■ **Passage shown**
It is available from the datasets page on the Weka webpage and is the first in the list called:
- A jar file containing 37 regression problems, obtained from various sources (datasets-numeric.jar)
It is a .jar file which is a type of compressed Java archive. You
should be able to unzip it with most modern unzip programs. If you have
Java installed (which you very likely do to use Weka), you can also
unzip the .jar file manually on the command line using the following
command in the directory where the jar was downloaded:
jar -xvf datasets-numeric.jar |
Unzipping the file will create a new directory called numeric that contains 37 regression datasets in ARFF native Weka format.
In this tutorial we will work on the Boston House Price dataset.
In this dataset, each instance describes the properties of a Boston
suburb and the task is to predict the house prices in thousands of
dollars. There are 13 numerical input variables with varying scales
describing the properties of suburbs. You can learn more about this
dataset on the UCI Machine Learning Repository.

■ **What you should do**
Reproduce the passage on downloading and unzipping the Weka regression datasets word for word, from start to finish.

■ **Collected material**
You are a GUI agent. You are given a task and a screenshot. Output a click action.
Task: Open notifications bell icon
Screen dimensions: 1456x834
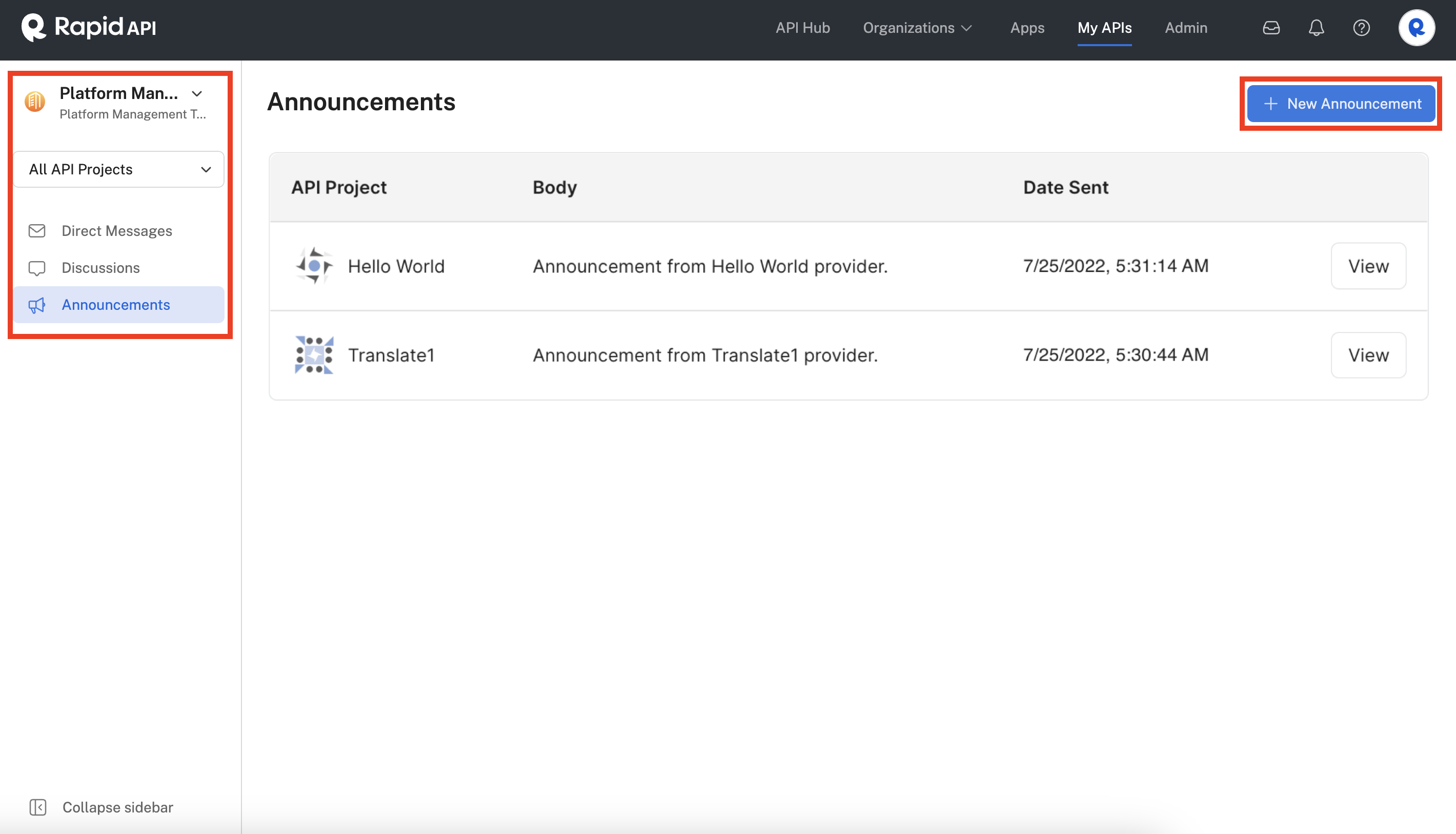tap(1317, 28)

■ **Result of this exercise**
It is available from the datasets page on the Weka webpage and is the first in the list called:
- A jar file containing 37 regression problems, obtained from various sources (datasets-numeric.jar)
It is a .jar file which is a type of compressed Java archive. You
should be able to unzip it with most modern unzip programs. If you have
Java installed (which you very likely do to use Weka), you can also
unzip the .jar file manually on the command line using the following
command in the directory where the jar was downloaded:
jar -xvf datasets-numeric.jar |
Unzipping the file will create a new directory called numeric that contains 37 regression datasets in ARFF native Weka format.
In this tutorial we will work on the Boston House Price dataset.
In this dataset, each instance describes the properties of a Boston
suburb and the task is to predict the house prices in thousands of
dollars. There are 13 numerical input variables with varying scales
describing the properties of suburbs. You can learn more about this
dataset on the UCI Machine Learning Repository.